UKRAINISCHE GETREIDESCHIFFE

Wie das türkische Verteidigungsministerium mitteilte, haben am Samstag zwei weitere Getreideschiffe die ukrainischen Schwarzmeerhäfen verlassen. Damit ist die Zahl der Schiffe, die im Rahmen einer von den Vereinten Nationen vermittelten Vereinbarung zur Linderung der weltweiten Nahrungsmittelkrise auslaufen, auf 16 gestiegen.

Das ukrainische Infrastrukturministerium teilte am Samstag mit, dass seit Anfang August 16 Schiffe mit 450.000 Tonnen landwirtschaftlicher Erzeugnisse die ukrainischen Häfen im Rahmen des Abkommens, das den Schiffen eine sichere Durchfahrt garantiert, verlassen haben.

Das Abkommen, das im Juli von der Ukraine, Russland, der Türkei und der UNO unterzeichnet wurde, ermöglichte die Wiederaufnahme der Getreideexporte aus den ukrainischen Schwarzmeerhäfen, nachdem diese fünf Monate lang wegen des Krieges ins Stocken geraten waren.

Zelenskiy sagte, dass es der Ukraine in weniger als zwei Wochen gelungen sei, von drei Häfen aus die gleiche Menge an Getreide zu exportieren, wie sie im gesamten Juli auf der Straße transportiert wurde.

"Dies hat es bereits ermöglicht, die Schwere der Nahrungsmittelkrise zu verringern", sagte er am Samstag.
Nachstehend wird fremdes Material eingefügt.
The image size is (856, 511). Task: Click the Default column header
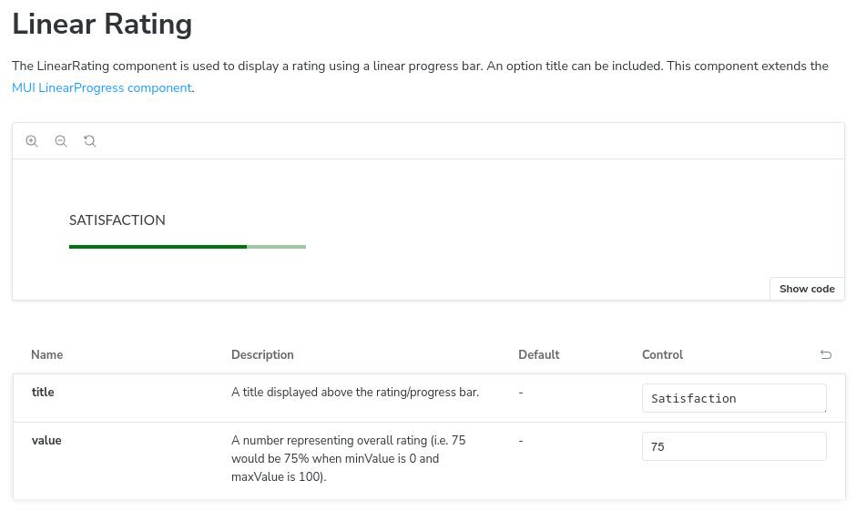click(x=538, y=354)
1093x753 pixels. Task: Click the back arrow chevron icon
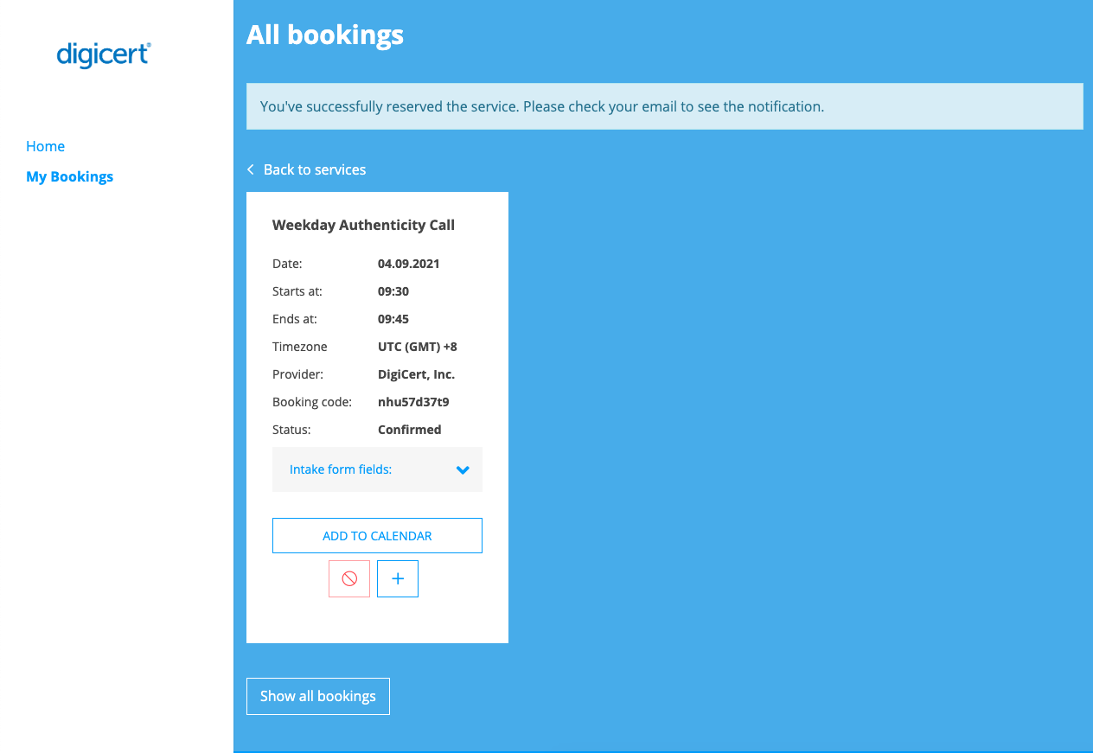251,169
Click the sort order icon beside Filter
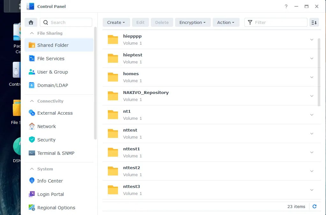Image resolution: width=326 pixels, height=215 pixels. pyautogui.click(x=314, y=22)
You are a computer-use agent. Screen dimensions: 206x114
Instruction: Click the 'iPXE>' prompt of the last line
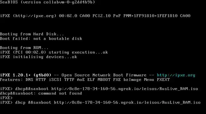pos(6,103)
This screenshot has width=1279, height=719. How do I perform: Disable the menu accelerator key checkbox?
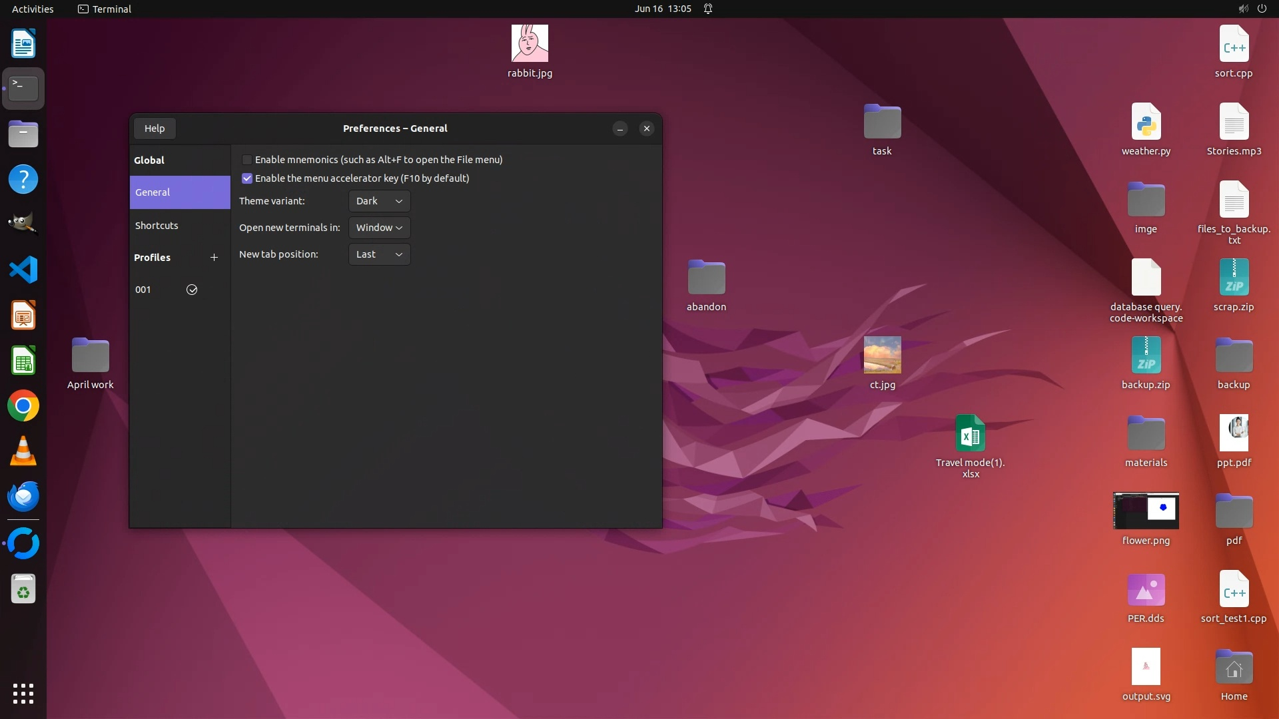point(247,178)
Die Ukraine hofft, ihre Exporte auf dem Seeweg in naher Zukunft auf über 3 Millionen Tonnen Getreide und andere landwirtschaftliche Produkte pro Monat zu steigern.

Die Ukraine und Russland sind wichtige Getreideexporteure. Durch die Blockade der ukrainischen Häfen sind Dutzende von Millionen Tonnen Getreide im Land zurückgeblieben, was Befürchtungen über eine schwere Nahrungsmittelknappheit und sogar den Ausbruch von Hungersnöten in Teilen der Welt aufkommen ließ.